(SUPPLIED DATA):
######

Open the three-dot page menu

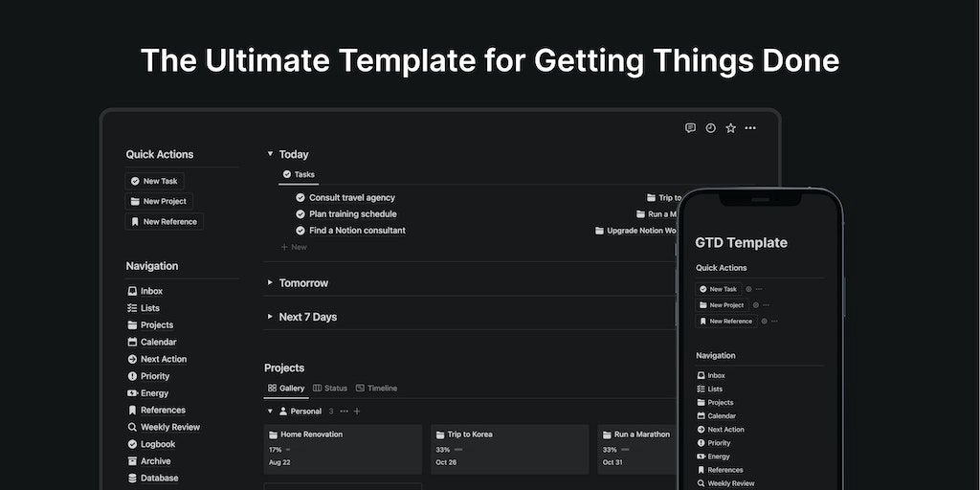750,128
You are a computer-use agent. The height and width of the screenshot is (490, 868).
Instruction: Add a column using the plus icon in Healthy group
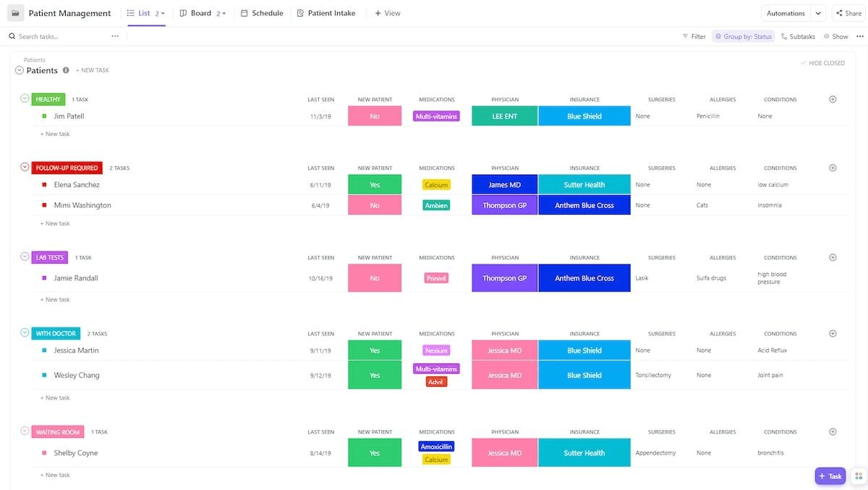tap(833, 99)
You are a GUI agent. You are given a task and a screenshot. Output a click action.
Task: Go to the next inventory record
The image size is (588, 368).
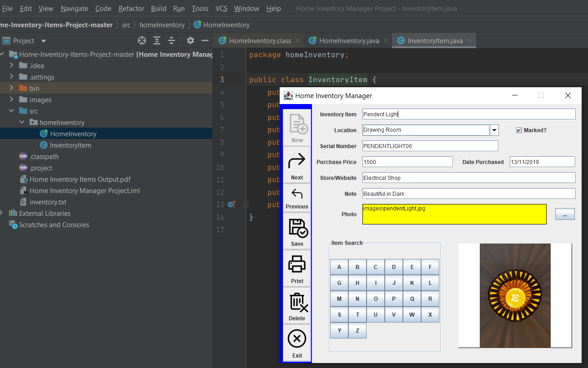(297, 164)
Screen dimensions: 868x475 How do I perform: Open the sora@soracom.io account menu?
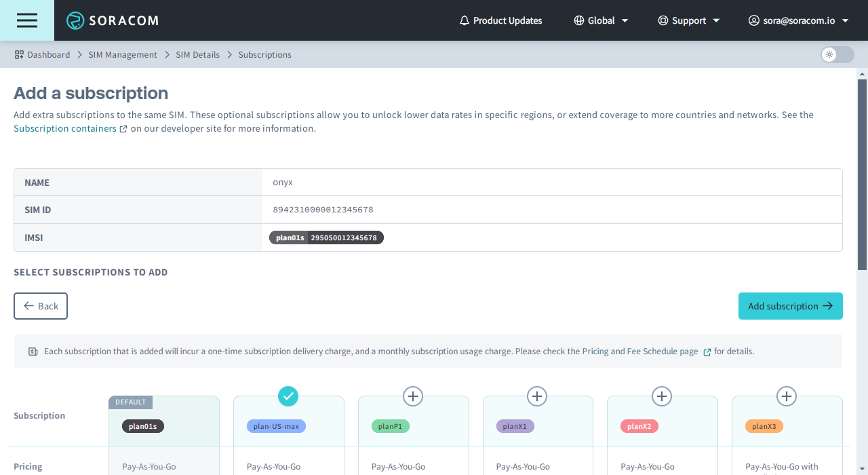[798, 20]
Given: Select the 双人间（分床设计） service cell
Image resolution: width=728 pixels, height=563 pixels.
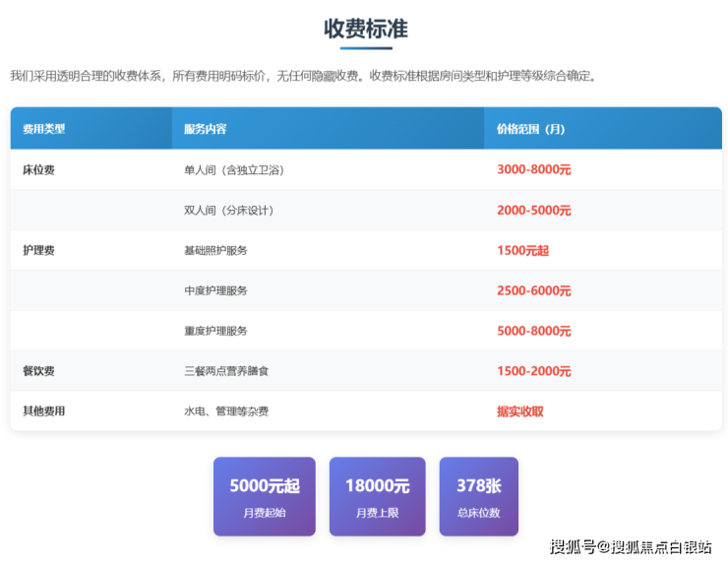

######

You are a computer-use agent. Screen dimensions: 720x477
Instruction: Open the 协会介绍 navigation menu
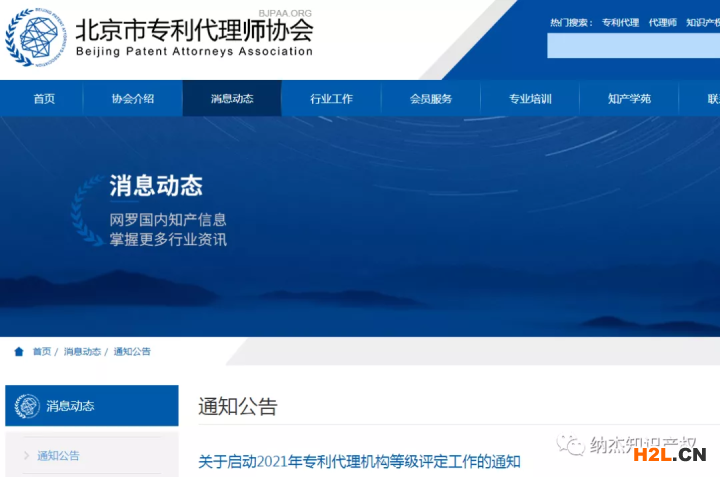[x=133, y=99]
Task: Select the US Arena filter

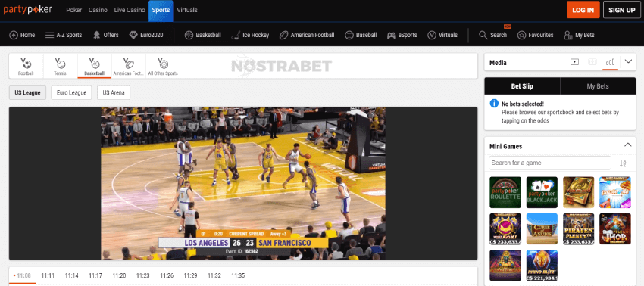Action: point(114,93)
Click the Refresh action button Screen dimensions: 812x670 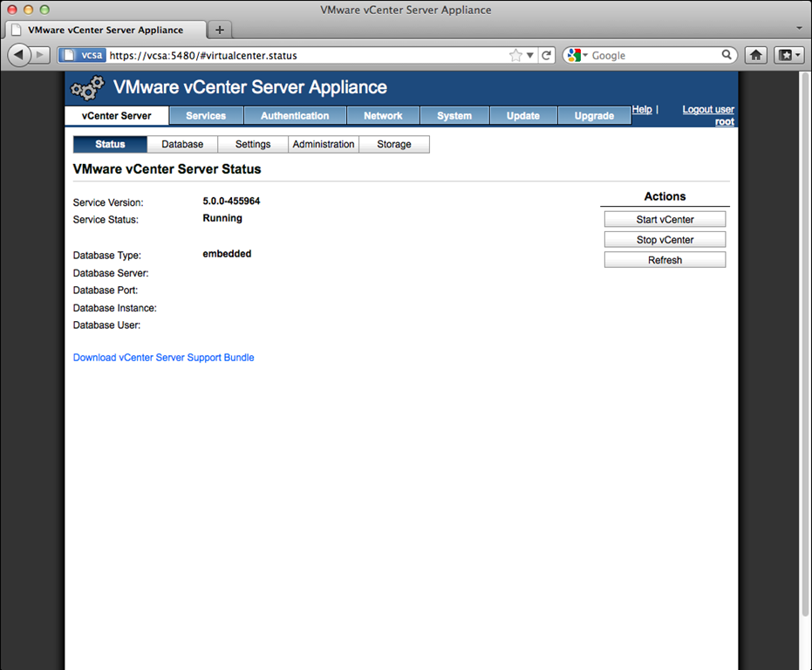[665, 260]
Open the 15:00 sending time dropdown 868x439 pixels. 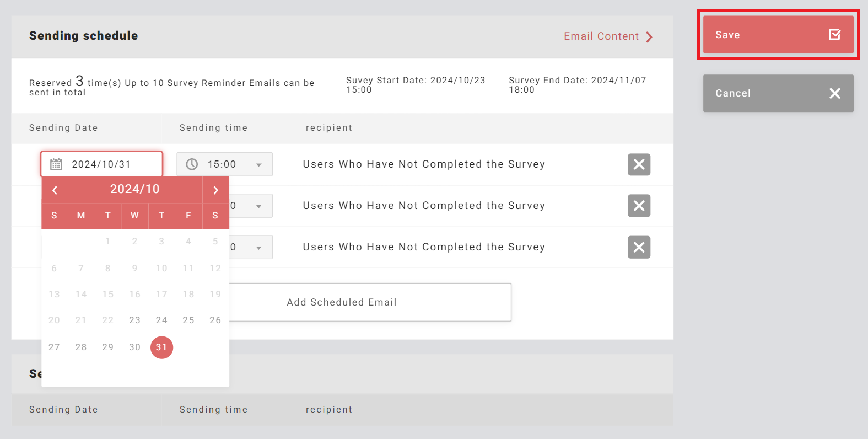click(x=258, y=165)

######

(EXERCISE): The stretch above running from the line with "Open the three-dot page menu" through the line with "Image resolution: width=728" is all you should copy, exactly, leaving out the pictures.

(ANSWER TO THIS TASK):
Open the three-dot page menu

750,128
You are a computer-use agent. The height and width of the screenshot is (490, 868).
Instruction: Add a column using the plus icon in Healthy group
tap(833, 99)
You are a GUI agent. You are given a task and a screenshot. Output a click action.
Task: Go to the next inventory record
The image size is (588, 368).
(297, 164)
Screen dimensions: 868x475 How do I perform: Open the sora@soracom.io account menu?
[798, 20]
Given: Select the 双人间（分床设计） service cell
Image resolution: width=728 pixels, height=563 pixels.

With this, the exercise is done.